▶ [SELECTED PASSAGE]:
== == ==

I’ve found that it’s best to take this kind of bath before bed, due to the tired feeling that can occur. I find this to be healthy–it’s like a natural melatonin for the body. It’s amazing how our body is able to naturally relax when we unplug and detox from all the things that keep us stimulated. Trust me, the work emails can wait until tomorrow.
Before resting, I always make sure to drink plenty of water. I highly recommend you do the same after a detox bath. You don’t want to feel tired because you’re dehydrated. You want to feel ready for bed because you’re relaxed.
How Often Can I Take a Detox Bath?
Go with what feels best. Personally, based on my experience, I recommend not taking more than one detox bath a week. If you find that you can handle more, try adding a second bath to your routine–if desired.
If stepping into the bathtub once a week seems like too much, then only take a detox bath when you feel overly stressed or need some “me time.”
Last week, I was battling a cold and sinus infection and took a detox bath, twice. I honestly think the detox baths helped me tremendously. I was able to relax and sleep better after the baths. That said, typically, I find one bath a week is the perfect ritual for me.
Find a ritual, a rhythm and routine, that works for you. Or, just use a detox bath on occasion when you feel the need to relieve tension.

== == ==

[Stored records]

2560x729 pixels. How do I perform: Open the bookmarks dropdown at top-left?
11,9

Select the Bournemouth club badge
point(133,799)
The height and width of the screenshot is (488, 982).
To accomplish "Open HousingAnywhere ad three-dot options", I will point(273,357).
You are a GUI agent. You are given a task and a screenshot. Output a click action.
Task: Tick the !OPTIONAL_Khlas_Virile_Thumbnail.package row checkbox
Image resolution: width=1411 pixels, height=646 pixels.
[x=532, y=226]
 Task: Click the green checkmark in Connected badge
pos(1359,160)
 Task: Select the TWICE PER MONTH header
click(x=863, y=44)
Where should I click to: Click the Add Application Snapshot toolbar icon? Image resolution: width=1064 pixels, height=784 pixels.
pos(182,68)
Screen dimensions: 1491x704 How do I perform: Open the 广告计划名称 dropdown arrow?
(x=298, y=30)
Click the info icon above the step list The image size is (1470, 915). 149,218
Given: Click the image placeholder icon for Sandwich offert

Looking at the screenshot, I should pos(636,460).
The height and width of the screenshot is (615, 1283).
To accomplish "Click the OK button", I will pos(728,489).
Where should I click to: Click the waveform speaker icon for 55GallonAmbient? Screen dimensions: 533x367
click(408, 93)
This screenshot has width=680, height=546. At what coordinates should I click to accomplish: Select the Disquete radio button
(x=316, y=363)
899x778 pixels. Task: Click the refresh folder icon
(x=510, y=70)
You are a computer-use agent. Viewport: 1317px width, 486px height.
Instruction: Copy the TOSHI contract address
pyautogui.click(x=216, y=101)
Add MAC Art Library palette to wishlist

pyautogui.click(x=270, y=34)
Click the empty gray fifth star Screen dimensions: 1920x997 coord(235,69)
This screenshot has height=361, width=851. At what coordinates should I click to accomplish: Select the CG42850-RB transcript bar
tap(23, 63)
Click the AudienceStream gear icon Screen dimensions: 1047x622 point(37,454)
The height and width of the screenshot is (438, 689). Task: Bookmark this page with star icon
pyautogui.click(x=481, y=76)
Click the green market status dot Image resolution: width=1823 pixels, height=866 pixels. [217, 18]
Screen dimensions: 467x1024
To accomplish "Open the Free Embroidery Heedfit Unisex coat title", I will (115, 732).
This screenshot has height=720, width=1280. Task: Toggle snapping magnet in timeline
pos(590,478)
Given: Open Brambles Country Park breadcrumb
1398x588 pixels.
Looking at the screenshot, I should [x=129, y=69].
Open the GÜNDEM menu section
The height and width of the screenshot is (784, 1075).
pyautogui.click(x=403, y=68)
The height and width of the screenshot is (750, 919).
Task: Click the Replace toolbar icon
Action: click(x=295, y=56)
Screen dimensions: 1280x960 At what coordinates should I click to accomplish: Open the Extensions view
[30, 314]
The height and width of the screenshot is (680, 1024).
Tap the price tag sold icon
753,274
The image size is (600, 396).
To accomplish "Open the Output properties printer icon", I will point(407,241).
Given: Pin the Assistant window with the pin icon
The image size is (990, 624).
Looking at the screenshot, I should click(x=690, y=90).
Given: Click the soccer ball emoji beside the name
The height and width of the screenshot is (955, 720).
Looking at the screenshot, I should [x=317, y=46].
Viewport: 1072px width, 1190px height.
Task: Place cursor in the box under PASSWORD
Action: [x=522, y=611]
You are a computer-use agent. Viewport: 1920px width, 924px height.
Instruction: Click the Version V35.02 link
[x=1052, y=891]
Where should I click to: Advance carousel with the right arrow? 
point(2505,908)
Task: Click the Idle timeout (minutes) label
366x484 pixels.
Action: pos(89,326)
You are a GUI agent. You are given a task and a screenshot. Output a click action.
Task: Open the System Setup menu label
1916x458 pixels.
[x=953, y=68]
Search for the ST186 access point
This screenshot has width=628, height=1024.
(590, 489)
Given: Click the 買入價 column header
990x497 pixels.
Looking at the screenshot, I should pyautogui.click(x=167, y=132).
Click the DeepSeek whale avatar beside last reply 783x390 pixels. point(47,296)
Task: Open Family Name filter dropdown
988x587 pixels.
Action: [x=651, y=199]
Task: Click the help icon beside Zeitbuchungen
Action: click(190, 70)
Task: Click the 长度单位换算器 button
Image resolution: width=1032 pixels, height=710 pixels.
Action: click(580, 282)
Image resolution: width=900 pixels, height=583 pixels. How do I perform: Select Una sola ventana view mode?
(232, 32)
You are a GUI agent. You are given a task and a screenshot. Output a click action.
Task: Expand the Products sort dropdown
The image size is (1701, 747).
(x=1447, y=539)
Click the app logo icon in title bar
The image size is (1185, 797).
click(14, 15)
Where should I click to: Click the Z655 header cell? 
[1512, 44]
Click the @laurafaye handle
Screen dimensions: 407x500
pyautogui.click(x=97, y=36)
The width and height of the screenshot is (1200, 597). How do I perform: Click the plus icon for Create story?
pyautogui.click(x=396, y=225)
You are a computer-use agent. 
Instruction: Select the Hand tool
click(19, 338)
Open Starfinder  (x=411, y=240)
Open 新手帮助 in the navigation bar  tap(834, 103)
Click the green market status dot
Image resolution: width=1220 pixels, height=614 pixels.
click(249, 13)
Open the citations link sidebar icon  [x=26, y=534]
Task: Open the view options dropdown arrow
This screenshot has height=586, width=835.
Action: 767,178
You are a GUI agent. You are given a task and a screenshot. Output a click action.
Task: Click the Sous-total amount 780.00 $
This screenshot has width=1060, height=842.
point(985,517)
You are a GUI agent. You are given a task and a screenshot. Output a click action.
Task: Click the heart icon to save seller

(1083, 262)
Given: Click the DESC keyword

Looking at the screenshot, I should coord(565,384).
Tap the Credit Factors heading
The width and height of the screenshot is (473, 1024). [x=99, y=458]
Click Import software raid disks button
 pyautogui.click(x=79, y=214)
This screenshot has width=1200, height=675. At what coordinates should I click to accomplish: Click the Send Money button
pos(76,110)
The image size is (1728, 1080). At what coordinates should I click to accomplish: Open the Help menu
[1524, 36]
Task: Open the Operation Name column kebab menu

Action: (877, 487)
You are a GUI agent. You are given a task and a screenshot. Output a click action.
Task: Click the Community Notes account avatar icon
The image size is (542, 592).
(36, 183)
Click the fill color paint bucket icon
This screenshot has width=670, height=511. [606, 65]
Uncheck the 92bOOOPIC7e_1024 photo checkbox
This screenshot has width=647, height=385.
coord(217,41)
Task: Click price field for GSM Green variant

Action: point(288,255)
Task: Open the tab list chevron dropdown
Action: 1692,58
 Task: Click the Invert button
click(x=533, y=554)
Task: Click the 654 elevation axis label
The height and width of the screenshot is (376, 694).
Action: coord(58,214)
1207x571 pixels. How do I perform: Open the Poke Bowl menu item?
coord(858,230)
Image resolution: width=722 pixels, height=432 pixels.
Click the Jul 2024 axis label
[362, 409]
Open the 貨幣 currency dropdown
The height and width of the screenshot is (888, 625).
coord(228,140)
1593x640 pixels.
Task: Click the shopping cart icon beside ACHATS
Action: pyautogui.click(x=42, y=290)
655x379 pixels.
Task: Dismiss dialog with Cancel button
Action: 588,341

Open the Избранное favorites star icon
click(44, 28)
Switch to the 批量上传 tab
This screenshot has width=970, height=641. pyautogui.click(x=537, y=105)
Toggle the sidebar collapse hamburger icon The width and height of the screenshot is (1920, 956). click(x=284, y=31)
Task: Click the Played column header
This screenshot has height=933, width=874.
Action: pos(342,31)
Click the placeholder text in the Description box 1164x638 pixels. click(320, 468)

== == ==

▶ [WORK INSTRUCTION A]:
In the detox bath text, what is the most detox baths per week that the writer recommends?
▶ [WORK INSTRUCTION B]:
Write out everything in the detox bath text from "If stepping into" down to "to relieve tension." again, substituting "habit" for "ritual".

▶ [YOUR RESPONSE A]:
No more than one detox bath a week.

▶ [YOUR RESPONSE B]:
If stepping into the bathtub once a week seems like too much, then only take a detox bath when you feel overly stressed or need some “me time.”
Last week, I was battling a cold and sinus infection and took a detox bath, twice. I honestly think the detox baths helped me tremendously. I was able to relax and sleep better after the baths. That said, typically, I find one bath a week is the perfect habit for me.
Find a habit, a rhythm and routine, that works for you. Or, just use a detox bath on occasion when you feel the need to relieve tension.